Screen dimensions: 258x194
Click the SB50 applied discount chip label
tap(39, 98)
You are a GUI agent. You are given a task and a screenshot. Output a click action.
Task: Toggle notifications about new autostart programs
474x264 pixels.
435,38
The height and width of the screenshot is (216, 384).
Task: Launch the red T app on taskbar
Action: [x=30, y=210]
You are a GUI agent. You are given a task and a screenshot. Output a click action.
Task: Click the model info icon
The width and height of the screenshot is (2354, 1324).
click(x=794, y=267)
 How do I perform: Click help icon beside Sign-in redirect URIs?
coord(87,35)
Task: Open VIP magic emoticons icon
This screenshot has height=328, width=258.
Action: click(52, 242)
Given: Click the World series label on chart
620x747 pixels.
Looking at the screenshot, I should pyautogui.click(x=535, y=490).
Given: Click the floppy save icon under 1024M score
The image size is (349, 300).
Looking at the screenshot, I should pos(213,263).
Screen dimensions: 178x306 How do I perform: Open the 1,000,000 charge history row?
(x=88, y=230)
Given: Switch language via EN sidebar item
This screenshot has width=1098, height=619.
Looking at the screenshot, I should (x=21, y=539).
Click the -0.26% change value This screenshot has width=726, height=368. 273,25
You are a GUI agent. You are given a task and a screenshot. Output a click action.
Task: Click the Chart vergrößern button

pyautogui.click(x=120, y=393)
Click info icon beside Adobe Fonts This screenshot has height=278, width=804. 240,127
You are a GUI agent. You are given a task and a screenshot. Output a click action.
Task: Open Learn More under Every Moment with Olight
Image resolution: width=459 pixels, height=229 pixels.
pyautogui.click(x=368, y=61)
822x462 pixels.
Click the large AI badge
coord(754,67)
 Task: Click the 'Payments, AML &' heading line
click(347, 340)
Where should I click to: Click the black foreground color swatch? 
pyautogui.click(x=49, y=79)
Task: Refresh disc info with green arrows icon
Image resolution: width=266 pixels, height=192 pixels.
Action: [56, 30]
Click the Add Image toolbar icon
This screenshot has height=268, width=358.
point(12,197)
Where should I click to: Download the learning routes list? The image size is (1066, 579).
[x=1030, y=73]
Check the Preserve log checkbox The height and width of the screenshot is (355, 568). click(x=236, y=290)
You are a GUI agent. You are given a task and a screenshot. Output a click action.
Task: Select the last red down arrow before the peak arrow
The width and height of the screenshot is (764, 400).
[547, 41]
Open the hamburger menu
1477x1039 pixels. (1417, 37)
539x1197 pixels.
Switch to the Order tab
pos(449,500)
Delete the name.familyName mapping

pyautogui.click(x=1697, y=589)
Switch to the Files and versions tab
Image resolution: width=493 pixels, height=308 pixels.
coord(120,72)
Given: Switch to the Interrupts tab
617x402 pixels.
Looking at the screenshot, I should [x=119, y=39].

....

Only the lines above starting at the line that holds "474x264 pixels." and ending at the line that holds "Given: Click the floppy" are to be repeated, exactly and in full.

* Response to the task:
474x264 pixels.
435,38
The height and width of the screenshot is (216, 384).
Task: Launch the red T app on taskbar
Action: [x=30, y=210]
You are a GUI agent. You are given a task and a screenshot. Output a click action.
Task: Click the model info icon
The width and height of the screenshot is (2354, 1324).
click(x=794, y=267)
 How do I perform: Click help icon beside Sign-in redirect URIs?
coord(87,35)
Task: Open VIP magic emoticons icon
This screenshot has height=328, width=258.
Action: click(52, 242)
Given: Click the World series label on chart
620x747 pixels.
Looking at the screenshot, I should pyautogui.click(x=535, y=490).
Given: Click the floppy save icon under 1024M score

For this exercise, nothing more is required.